Task: Can you transcribe the data exactly? Leave the pictures out.
..........
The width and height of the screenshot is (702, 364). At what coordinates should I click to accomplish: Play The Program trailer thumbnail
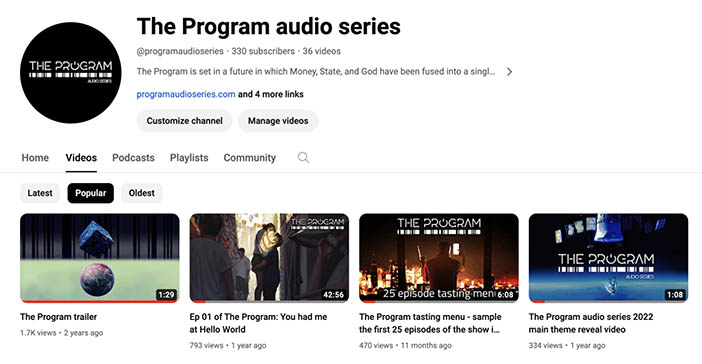click(x=99, y=258)
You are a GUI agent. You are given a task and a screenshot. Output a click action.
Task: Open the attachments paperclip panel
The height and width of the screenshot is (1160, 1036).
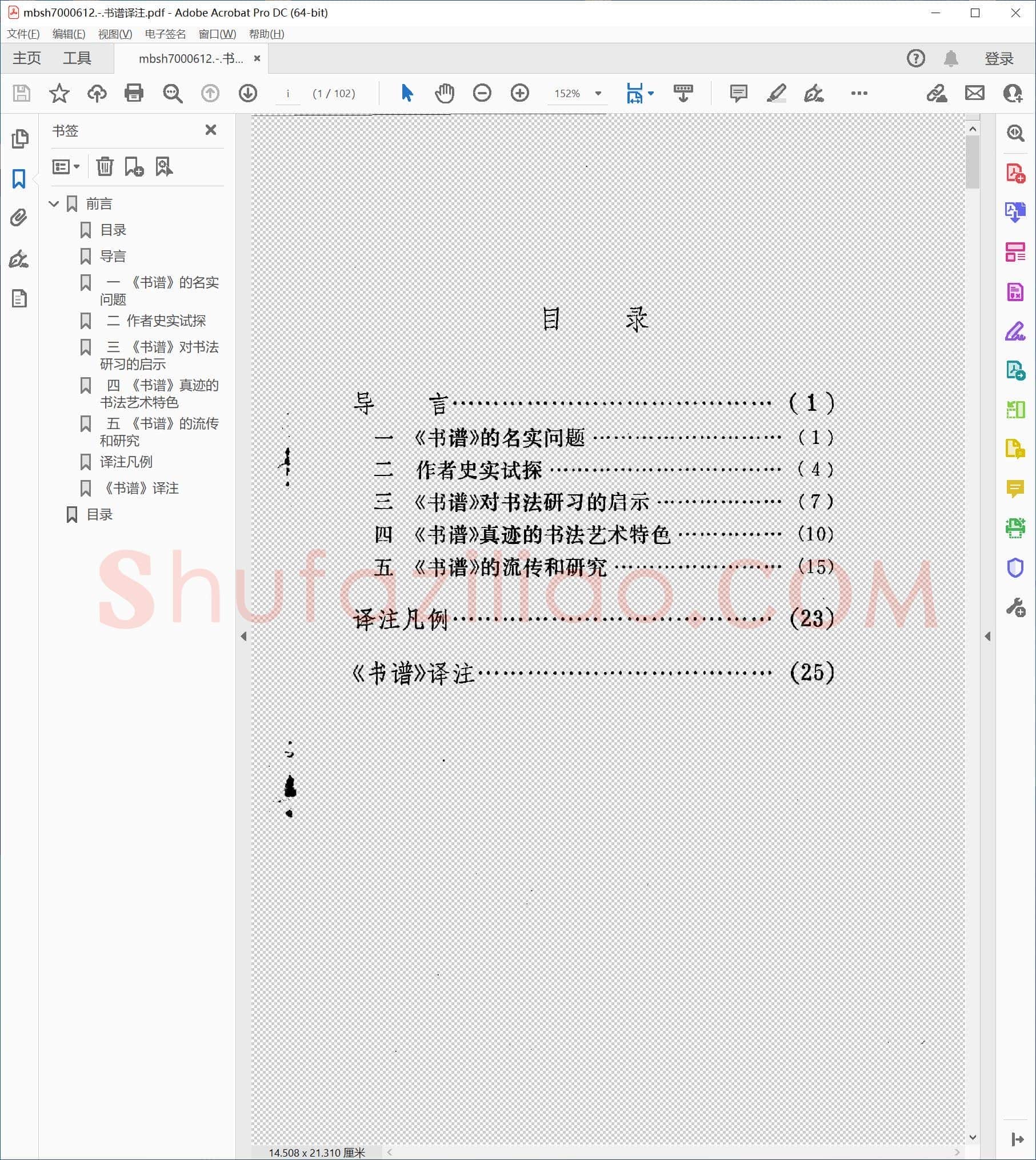19,218
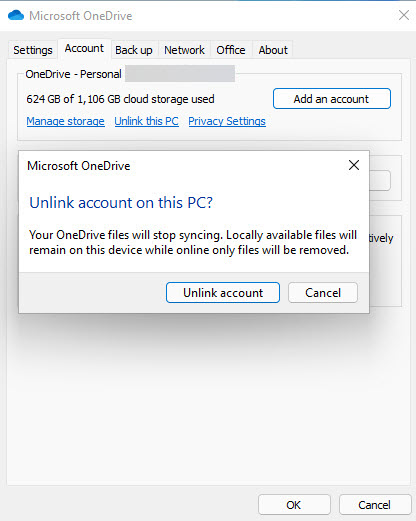
Task: Close the Microsoft OneDrive settings window
Action: (404, 15)
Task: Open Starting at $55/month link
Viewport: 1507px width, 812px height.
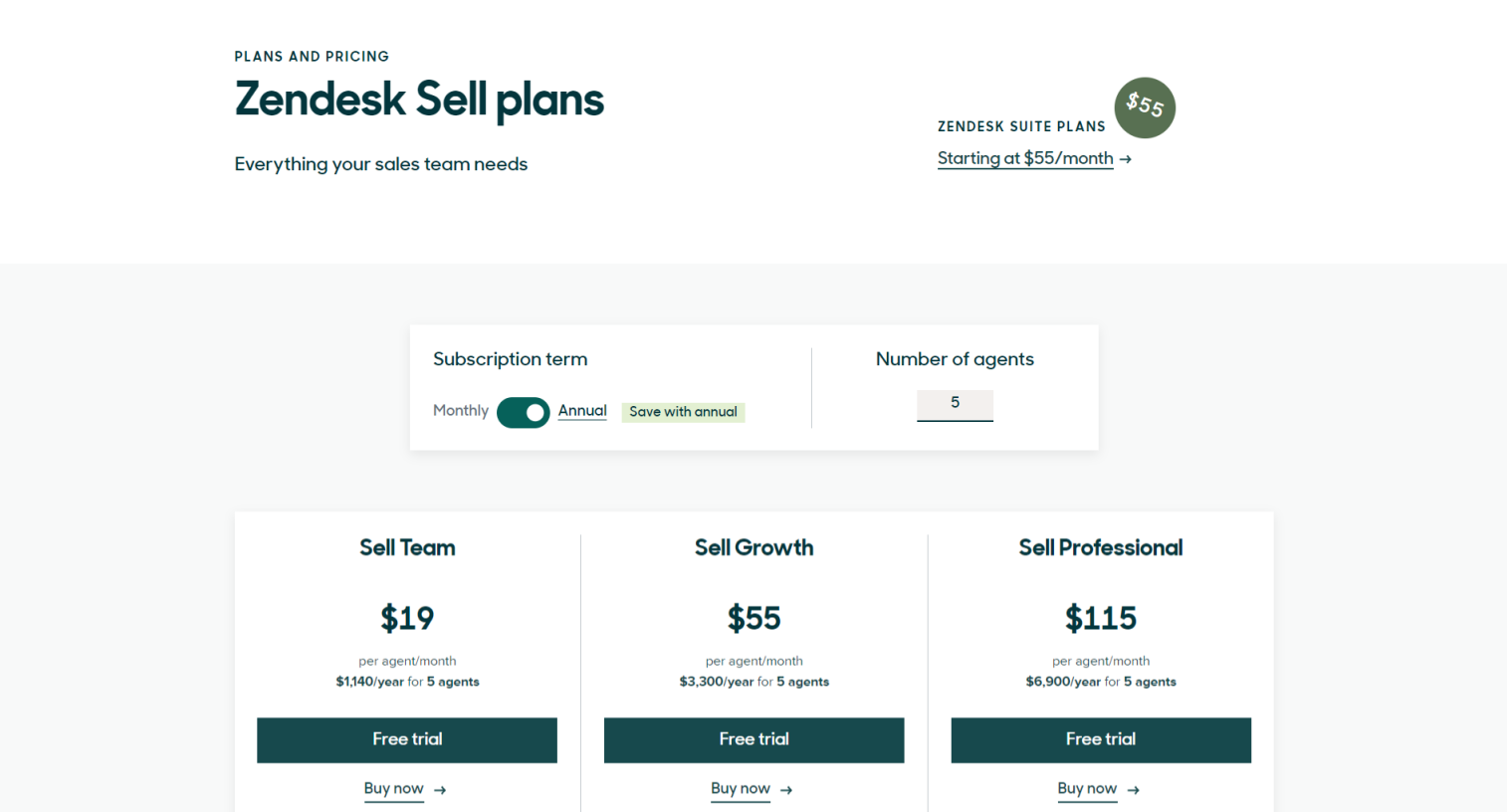Action: pos(1025,158)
..........
Answer:
The width and height of the screenshot is (702, 364). At what coordinates should I click to accomplish: Play The Program trailer thumbnail
click(x=99, y=258)
You are a GUI agent. You are given a task and a screenshot. Output a click action.
Task: Open the attachments paperclip panel
The height and width of the screenshot is (1160, 1036).
19,218
Task: Close the Microsoft OneDrive settings window
Action: (404, 15)
Task: Open Starting at $55/month link
Viewport: 1507px width, 812px height.
Action: pos(1025,158)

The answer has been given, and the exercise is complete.